Enterprise Applications rarely are islands. Often they have many dependencies and most often they depend on the other services. A typical example of an order usecase maybe as follows.
If any of the services that the use case depends on become latent, it has a cascading effect on the entire application. It is a fine day and everything is looking good. But all of a sudden for reasons not known, lets say the payment service which usually responds in 2s is taking 8s. Let us for a second theorize the impact
- For example, the web container is working with 50 threads, which is good number to go with from past experience
- Because of the 4 fold increase in latency of one service, all the web container threads wait up on the payment service
- Rather quickly, we can see all the 50 container threads are busy. Busy doing what? Mostly waiting up on payment service while it could have done something useful.
- From CPU utilization perspective, since threads are waiting rather than actually being busy, the CPU utilization typically goes down.
- And soon enough, there are no threads to serve new requests (not necessarily order request) and the entire site is slow.
Few architectural mistakes.
- All eggs are in one basket. In a perfect world, where every one plays nicely this is not an issue. But many times, there is little control over services accessed over the network - even within same enterprise not to mention if they are from a different provider altogether.
- At a minimum connect and read timeouts must be set for the connection so that the container thread will not wait indefinitely for any service.
The proposal is to
- Isolate each dependency. Each dependency (or related dependencies) should work from a thread pool of its own so that rest of the system is not impacted.
- Yes, this will impact parts of the application, but will not impact the system as a whole.
- There may be an alternate service that we can connect to, or queue up the payment requests for later processing etc. so that user experience is not affected.
- With Java Concurrent libraries, setting up various thread pools and using them is straight forward especially if the pools are injected via a DI framework like Spring.

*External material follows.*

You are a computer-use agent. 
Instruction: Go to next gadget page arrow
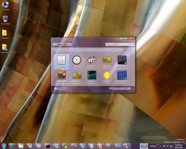coord(69,45)
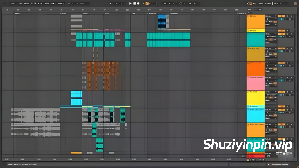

We have used the above approach to successfully to handle network dependencies.
But here is an even better alternative. Apparently Netflix faced with similar issues have built a comprehensive framework to do just this. The Hystrix framework built and open-sourced by Netflix team does what was discussed above and more.
- Hystrix wraps all calls to external systems and executes within a separate thread.
- The thread times out at pre-configured interval.
- It can shed the load and fail-fast rather than bringing the entire system down.
- Trip circuit breaker, if error percentage is high
- Reporting Capabilities.
Definitely, a useful tool to have in the toolbox.